## Problem
Each record below gets repeated exactly, and pictures stay out of the copy.

## Data records

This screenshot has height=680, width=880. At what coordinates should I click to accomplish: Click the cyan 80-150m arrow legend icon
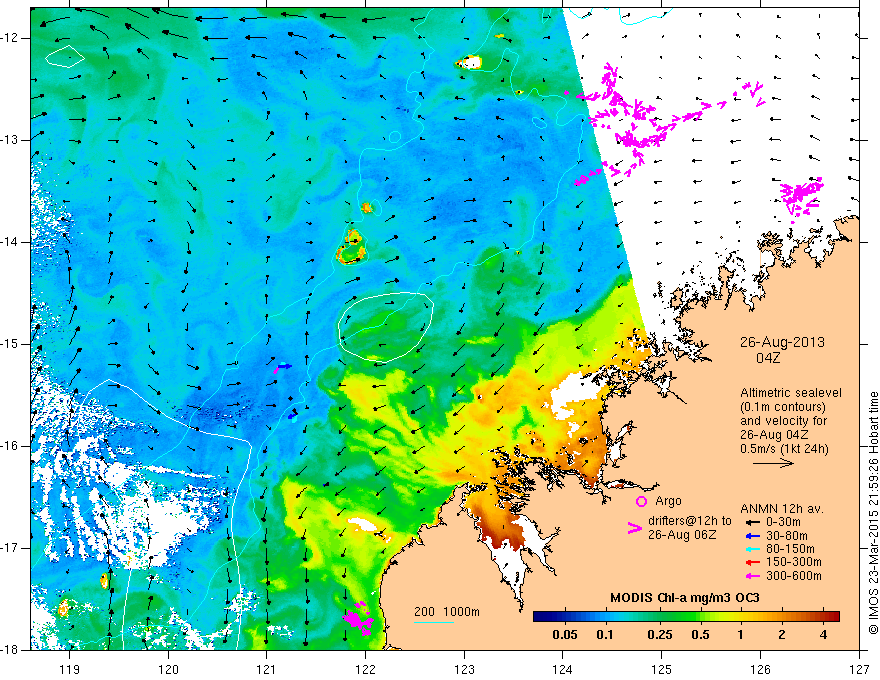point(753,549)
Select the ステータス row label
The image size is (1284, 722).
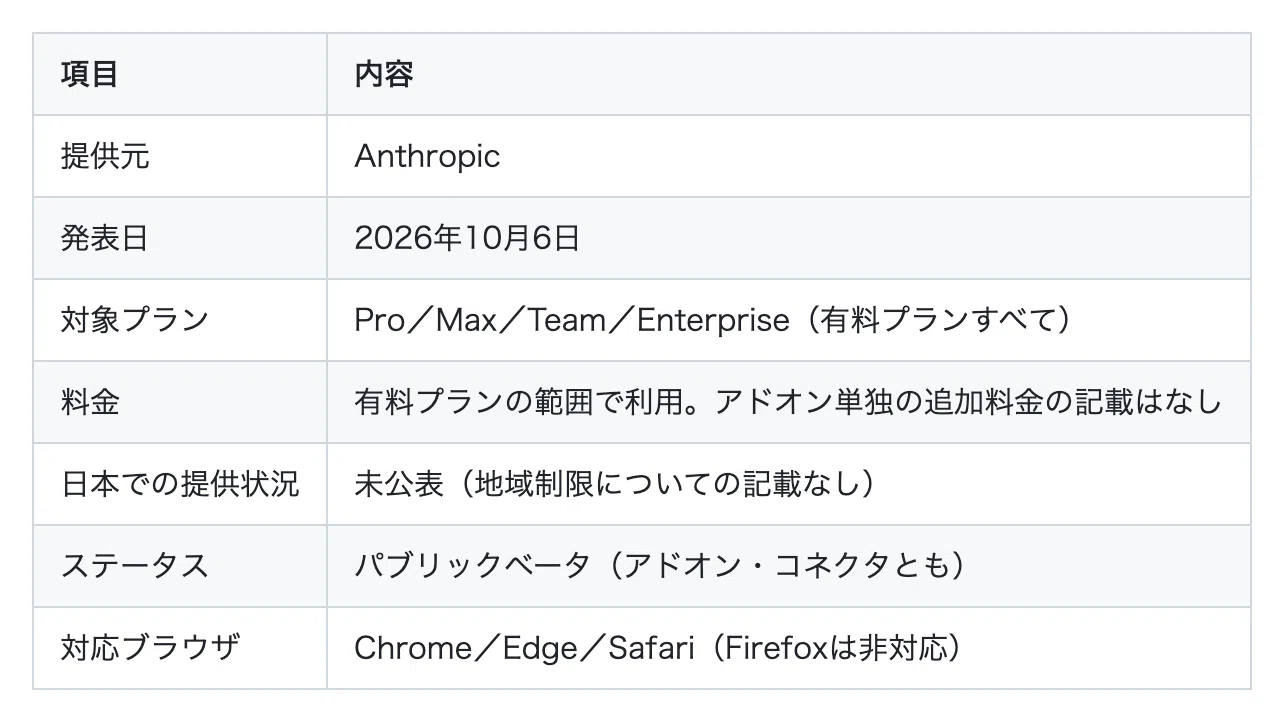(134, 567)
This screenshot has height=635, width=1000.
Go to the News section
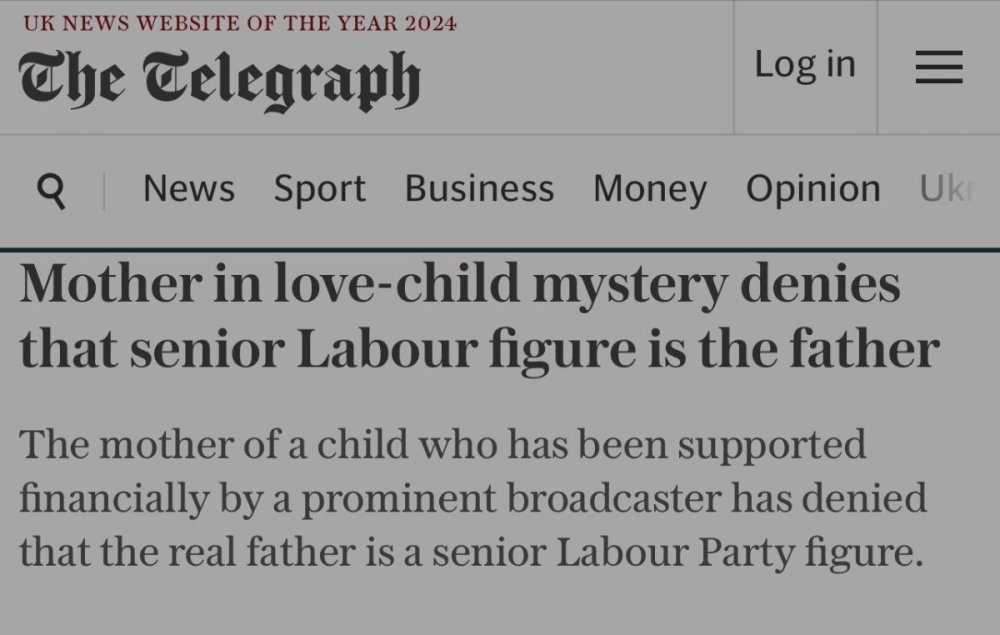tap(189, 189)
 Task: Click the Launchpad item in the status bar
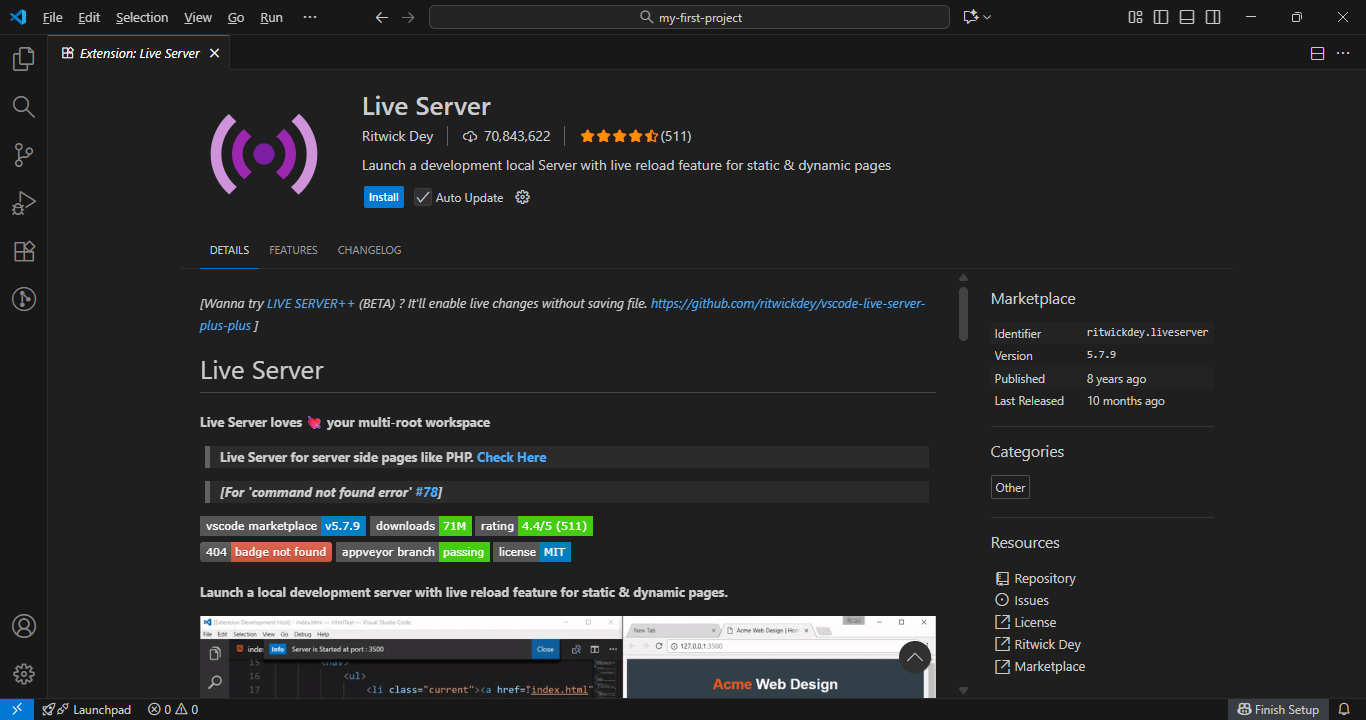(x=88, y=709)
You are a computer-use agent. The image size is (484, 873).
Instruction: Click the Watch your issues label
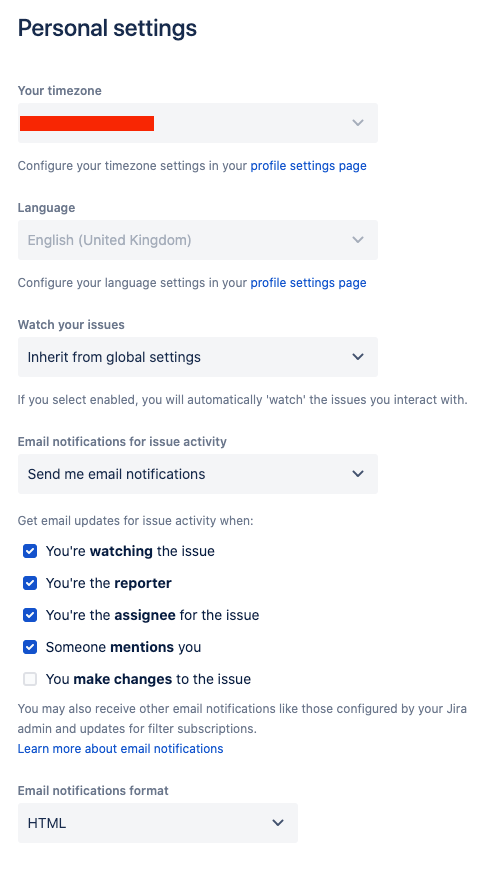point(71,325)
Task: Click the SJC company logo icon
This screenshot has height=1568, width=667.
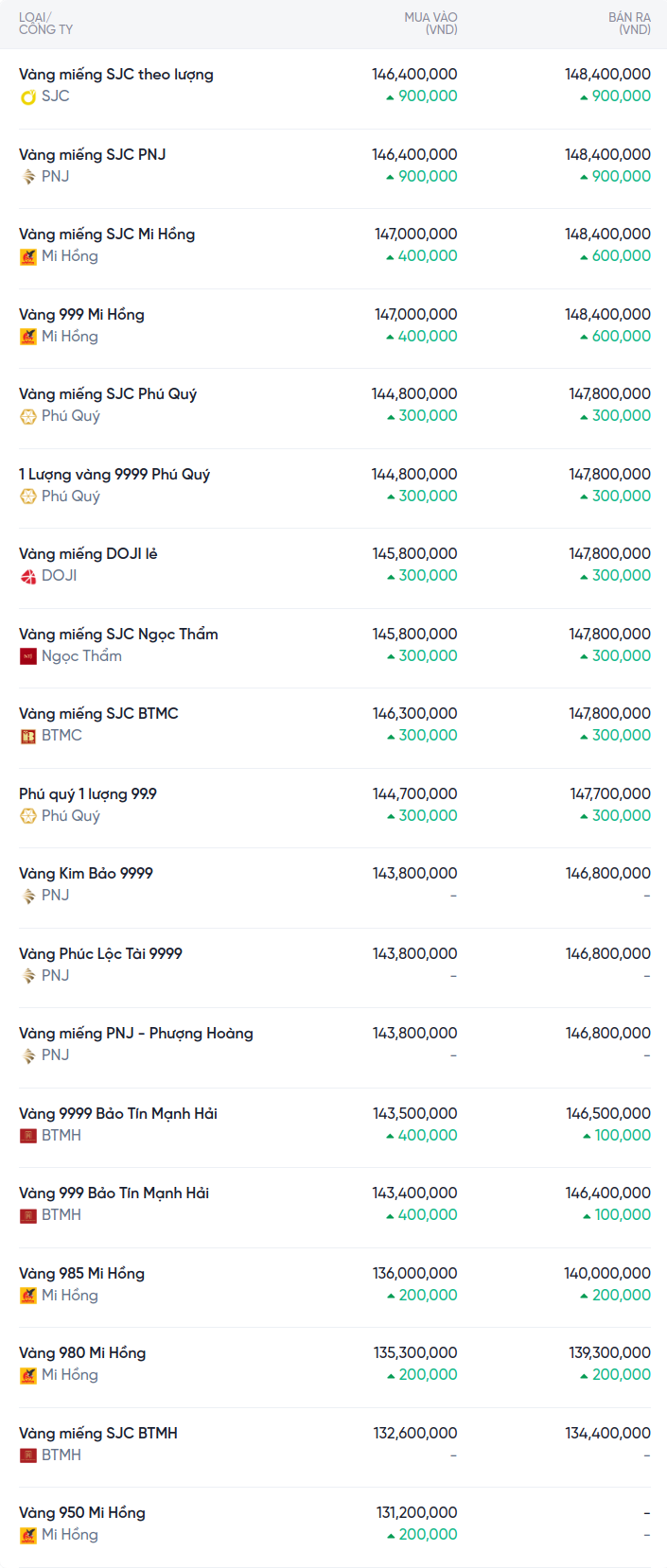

## Result of this exercise
This screenshot has height=680, width=880. At what coordinates should I click to accomplish: Click the cyan 80-150m arrow legend icon
point(753,549)
Select the ステータス row label
The image size is (1284, 722).
(134, 567)
This screenshot has height=635, width=1000.
Go to the News section
tap(189, 189)
 Task: Click the Launchpad item in the status bar
(x=88, y=709)
You are a computer-use agent. The image size is (484, 873).
Instruction: Click the Watch your issues label
point(71,325)
Task: Click the SJC company logo icon
This screenshot has height=1568, width=667.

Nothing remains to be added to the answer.